> [TASK DIRECTIONS]:
Should pictures appear among the records, leave them out, and copy exactly only the lines from the first through the one with "کاغذدیواری برگ فانتزی ترکیه کد 2-1012 (193, 890)", inclusive.
Top of GIVEN INFORMATION
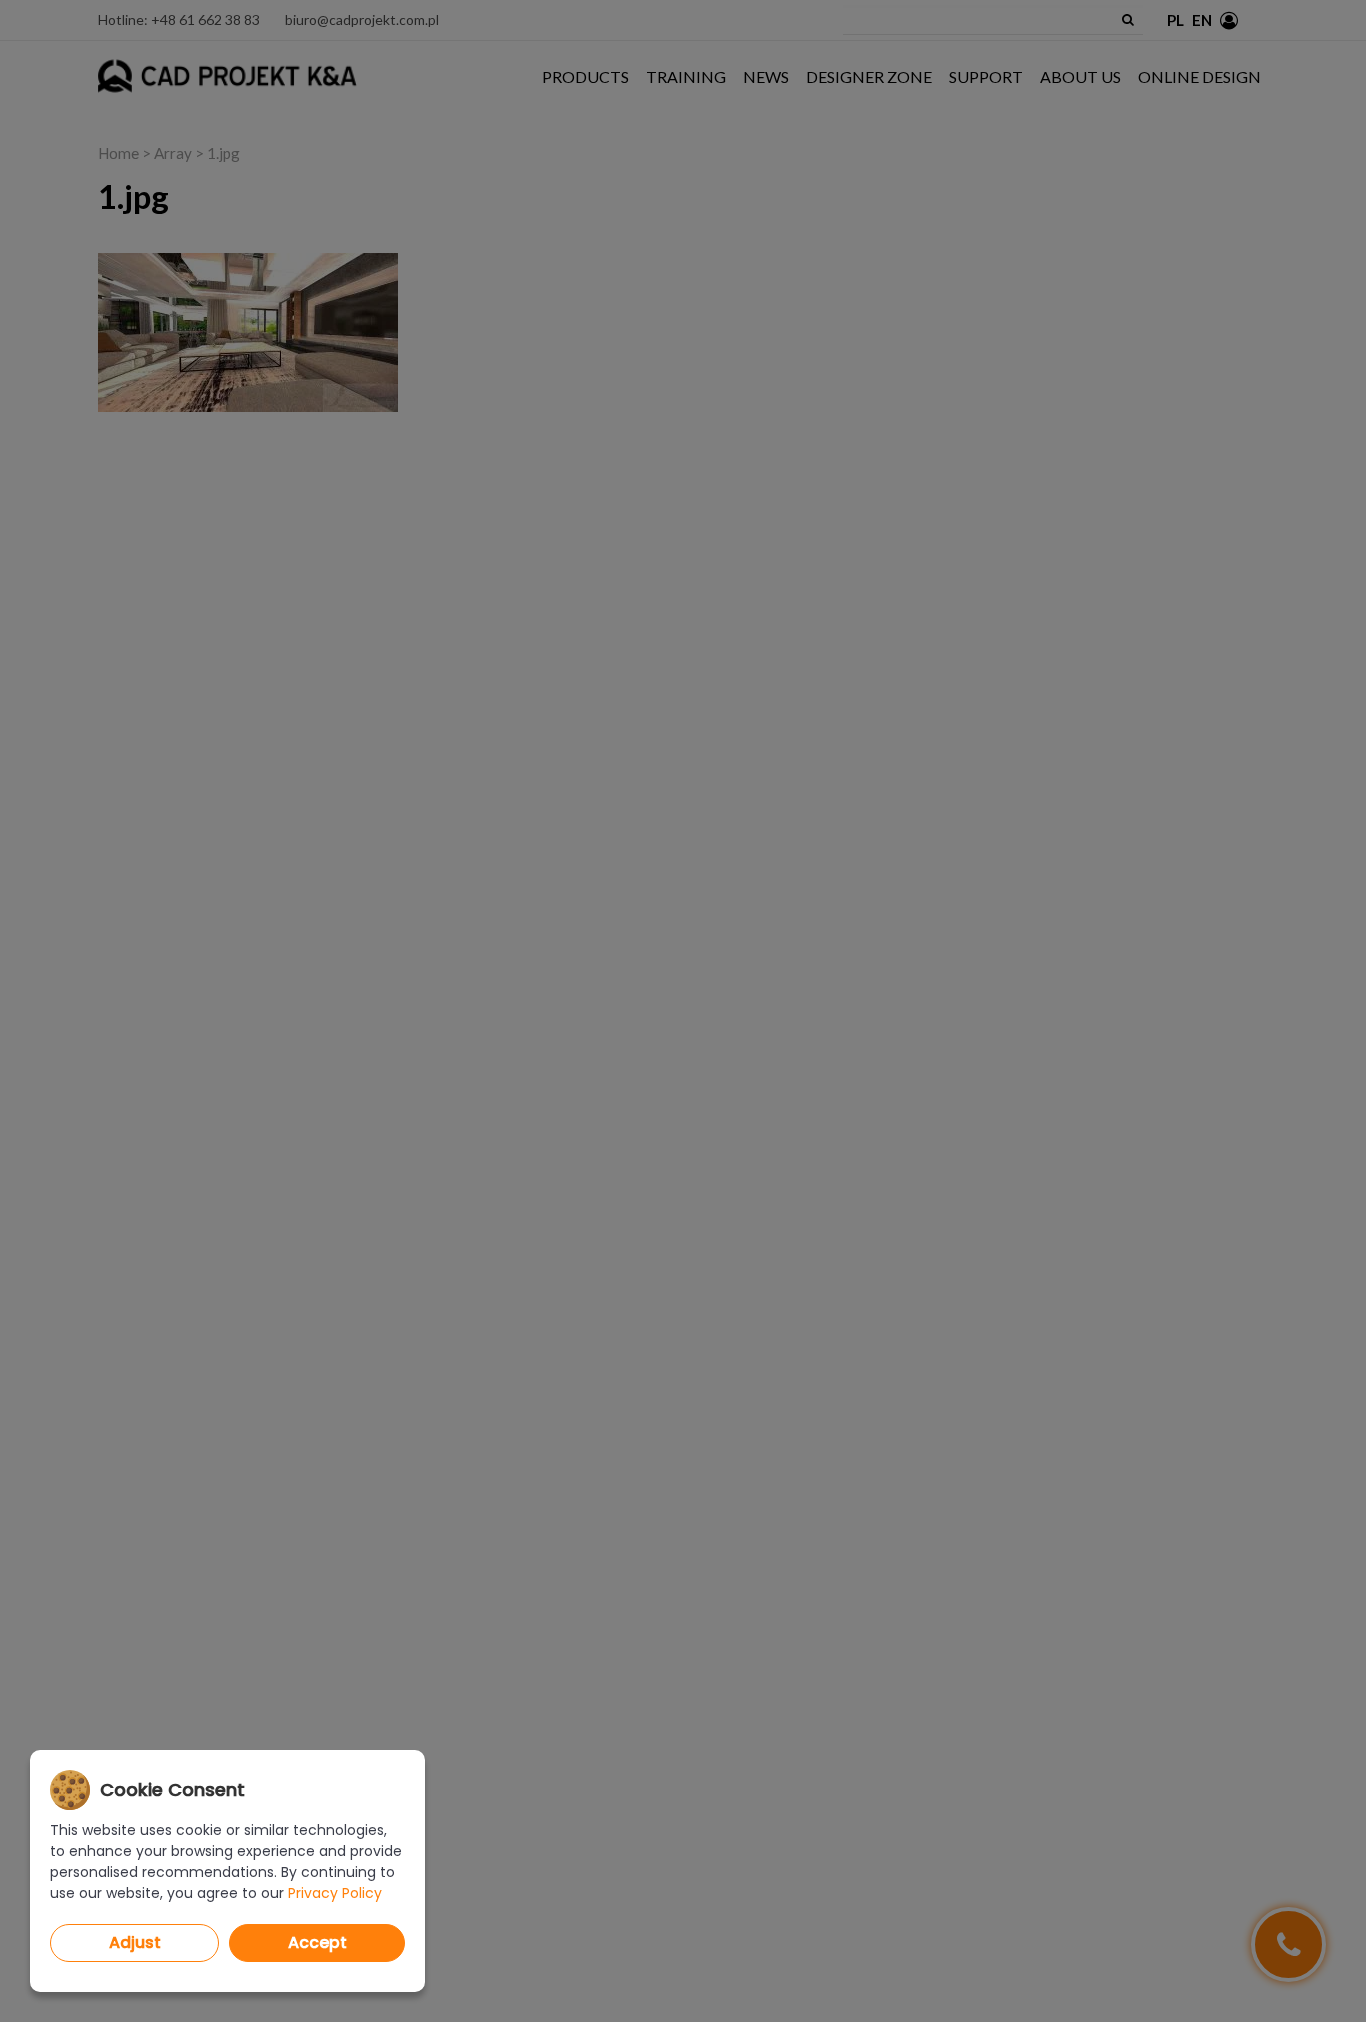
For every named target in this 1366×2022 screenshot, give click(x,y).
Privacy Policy (335, 1893)
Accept (317, 1942)
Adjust (135, 1942)
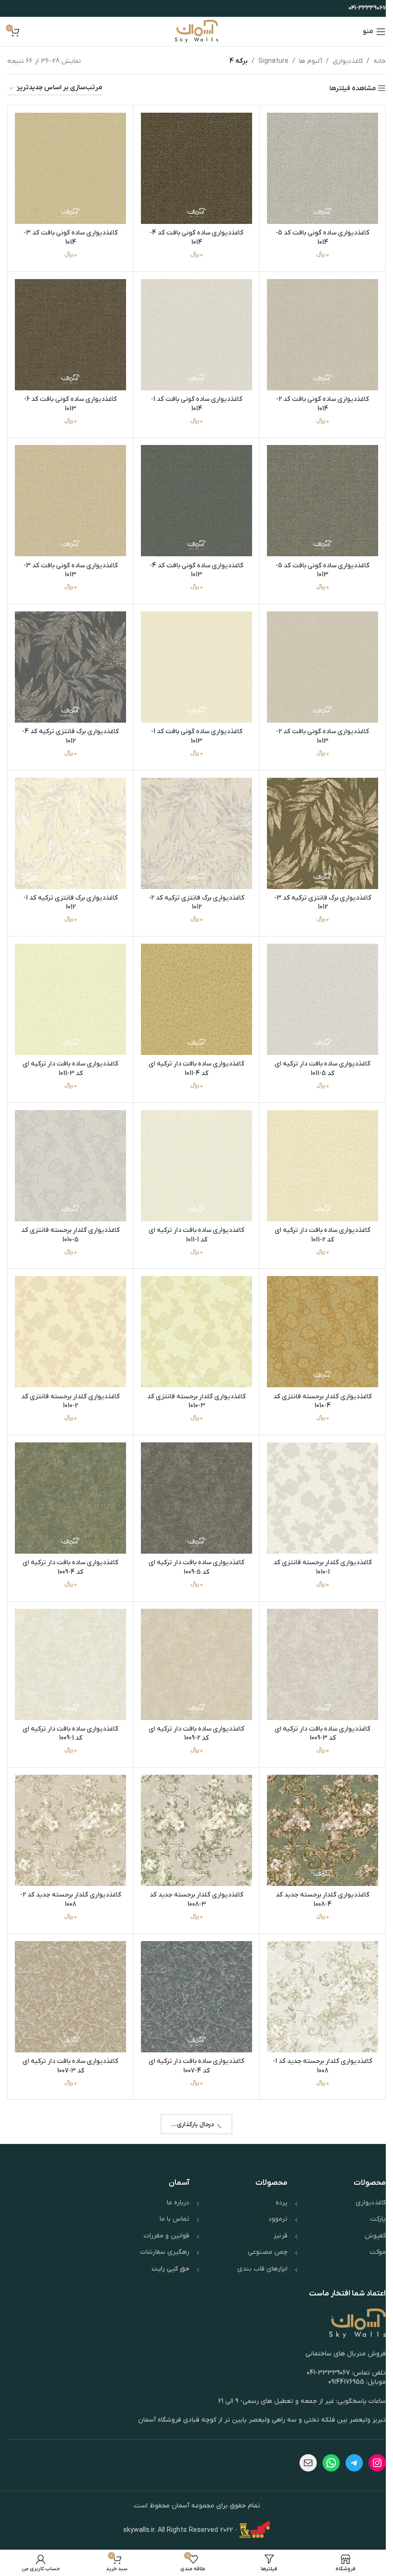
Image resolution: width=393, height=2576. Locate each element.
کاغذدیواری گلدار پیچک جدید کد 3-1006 (317, 2364)
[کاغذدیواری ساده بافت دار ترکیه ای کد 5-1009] (193, 1477)
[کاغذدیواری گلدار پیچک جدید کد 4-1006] (69, 2132)
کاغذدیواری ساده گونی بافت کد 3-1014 (69, 235)
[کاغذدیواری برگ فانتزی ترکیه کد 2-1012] (193, 822)
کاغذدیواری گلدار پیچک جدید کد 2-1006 (193, 2364)
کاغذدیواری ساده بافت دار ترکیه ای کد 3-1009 (317, 1709)
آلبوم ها (303, 61)
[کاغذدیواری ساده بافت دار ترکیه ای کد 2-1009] (193, 1641)
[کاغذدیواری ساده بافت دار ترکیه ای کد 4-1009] (69, 1477)
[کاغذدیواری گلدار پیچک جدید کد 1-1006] (69, 2296)
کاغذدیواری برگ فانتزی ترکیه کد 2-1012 (193, 890)
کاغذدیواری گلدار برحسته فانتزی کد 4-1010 (316, 1382)
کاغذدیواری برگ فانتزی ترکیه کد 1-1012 (69, 890)
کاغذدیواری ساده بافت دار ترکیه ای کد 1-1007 (193, 2201)
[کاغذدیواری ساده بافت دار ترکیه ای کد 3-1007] (69, 1969)
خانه (372, 61)
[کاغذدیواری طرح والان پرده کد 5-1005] (316, 2460)
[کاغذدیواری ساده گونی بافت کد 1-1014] (193, 331)
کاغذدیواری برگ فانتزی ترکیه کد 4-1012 (69, 726)
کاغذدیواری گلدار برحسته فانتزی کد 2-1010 (69, 1382)
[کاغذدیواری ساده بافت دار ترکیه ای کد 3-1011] (69, 986)
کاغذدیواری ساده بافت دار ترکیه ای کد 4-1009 (69, 1545)
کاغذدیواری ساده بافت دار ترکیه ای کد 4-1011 (193, 1054)
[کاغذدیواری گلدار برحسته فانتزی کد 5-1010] (69, 1150)
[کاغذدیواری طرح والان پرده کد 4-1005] (193, 2460)
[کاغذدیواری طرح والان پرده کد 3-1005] (69, 2460)
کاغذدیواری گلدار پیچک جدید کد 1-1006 (69, 2364)
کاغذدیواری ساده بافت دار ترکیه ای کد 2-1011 (317, 1218)
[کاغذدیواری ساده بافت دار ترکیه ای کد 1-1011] (193, 1150)
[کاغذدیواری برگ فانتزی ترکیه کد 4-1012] (69, 658)
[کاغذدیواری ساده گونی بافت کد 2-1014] (316, 331)
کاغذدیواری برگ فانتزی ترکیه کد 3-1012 (316, 890)
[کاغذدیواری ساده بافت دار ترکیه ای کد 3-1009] (316, 1641)
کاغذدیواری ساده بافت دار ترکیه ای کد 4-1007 (193, 2037)
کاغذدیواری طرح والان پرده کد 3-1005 (69, 2528)
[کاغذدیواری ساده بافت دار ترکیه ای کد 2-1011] (316, 1150)
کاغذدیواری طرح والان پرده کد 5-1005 (316, 2528)
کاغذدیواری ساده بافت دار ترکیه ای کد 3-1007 (69, 2037)
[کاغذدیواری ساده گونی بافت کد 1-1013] (193, 658)
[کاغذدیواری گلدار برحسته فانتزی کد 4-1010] (316, 1313)
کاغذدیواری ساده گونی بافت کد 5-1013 (317, 563)
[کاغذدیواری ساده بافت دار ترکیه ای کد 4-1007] (193, 1969)
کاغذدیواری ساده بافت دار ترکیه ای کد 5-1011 (317, 1054)
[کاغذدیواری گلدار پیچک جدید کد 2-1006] (193, 2296)
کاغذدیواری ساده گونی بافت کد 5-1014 (317, 235)
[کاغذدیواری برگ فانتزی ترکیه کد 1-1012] (69, 822)
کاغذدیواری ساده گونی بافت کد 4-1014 (193, 235)
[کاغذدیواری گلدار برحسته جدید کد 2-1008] (69, 1805)
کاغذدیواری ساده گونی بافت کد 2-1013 (316, 726)
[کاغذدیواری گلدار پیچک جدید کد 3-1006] (316, 2296)
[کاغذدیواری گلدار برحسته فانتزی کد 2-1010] (69, 1313)
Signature (266, 61)
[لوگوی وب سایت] (193, 31)
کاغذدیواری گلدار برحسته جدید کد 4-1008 (317, 1873)
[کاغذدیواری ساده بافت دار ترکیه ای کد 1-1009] (69, 1641)
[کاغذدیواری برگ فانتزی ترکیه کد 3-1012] (316, 822)
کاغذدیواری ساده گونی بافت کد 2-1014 (316, 399)
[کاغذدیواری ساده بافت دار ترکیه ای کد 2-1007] (316, 2132)
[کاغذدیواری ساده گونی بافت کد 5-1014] (316, 167)
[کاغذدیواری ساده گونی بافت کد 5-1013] (316, 494)
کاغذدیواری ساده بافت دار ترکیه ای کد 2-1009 (193, 1709)
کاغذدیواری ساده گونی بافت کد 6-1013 (69, 399)
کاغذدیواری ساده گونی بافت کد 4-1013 (193, 563)
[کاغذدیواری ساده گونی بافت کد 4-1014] (193, 167)
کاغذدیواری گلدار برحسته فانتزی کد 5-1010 (69, 1218)
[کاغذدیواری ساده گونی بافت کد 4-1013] (193, 494)
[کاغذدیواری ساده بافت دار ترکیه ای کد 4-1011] (193, 986)
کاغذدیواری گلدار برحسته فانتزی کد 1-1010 (316, 1545)
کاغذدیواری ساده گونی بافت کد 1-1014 (193, 399)
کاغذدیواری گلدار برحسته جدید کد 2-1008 (69, 1873)
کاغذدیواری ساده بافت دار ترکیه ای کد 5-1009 (193, 1545)
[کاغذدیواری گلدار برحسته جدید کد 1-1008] (316, 1969)
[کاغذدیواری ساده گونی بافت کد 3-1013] (69, 494)
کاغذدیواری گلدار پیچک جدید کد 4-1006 (69, 2201)
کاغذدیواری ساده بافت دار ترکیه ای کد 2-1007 (317, 2201)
Bottom of GIVEN INFORMATION
> [SOLUTION FOR THIS EXERCISE]:
For every named target in this 1366×2022 screenshot, give click(x,y).
Privacy Policy (335, 1893)
Accept (317, 1942)
Adjust (135, 1942)
Image resolution: width=393, height=2576. Locate each element.
کاغذدیواری گلدار پیچک جدید کد 3-1006 (317, 2364)
[کاغذدیواری ساده بافت دار ترکیه ای کد 5-1009] (193, 1477)
[کاغذدیواری گلدار پیچک جدید کد 4-1006] (69, 2132)
کاغذدیواری ساده گونی بافت کد 3-1014 (69, 235)
[کاغذدیواری برگ فانتزی ترکیه کد 2-1012] (193, 822)
کاغذدیواری گلدار پیچک جدید کد 2-1006 (193, 2364)
کاغذدیواری ساده بافت دار ترکیه ای کد 3-1009 (317, 1709)
آلبوم ها (303, 61)
[کاغذدیواری ساده بافت دار ترکیه ای کد 2-1009] (193, 1641)
[کاغذدیواری ساده بافت دار ترکیه ای کد 4-1009] (69, 1477)
[کاغذدیواری گلدار پیچک جدید کد 1-1006] (69, 2296)
کاغذدیواری برگ فانتزی ترکیه کد 2-1012 (193, 890)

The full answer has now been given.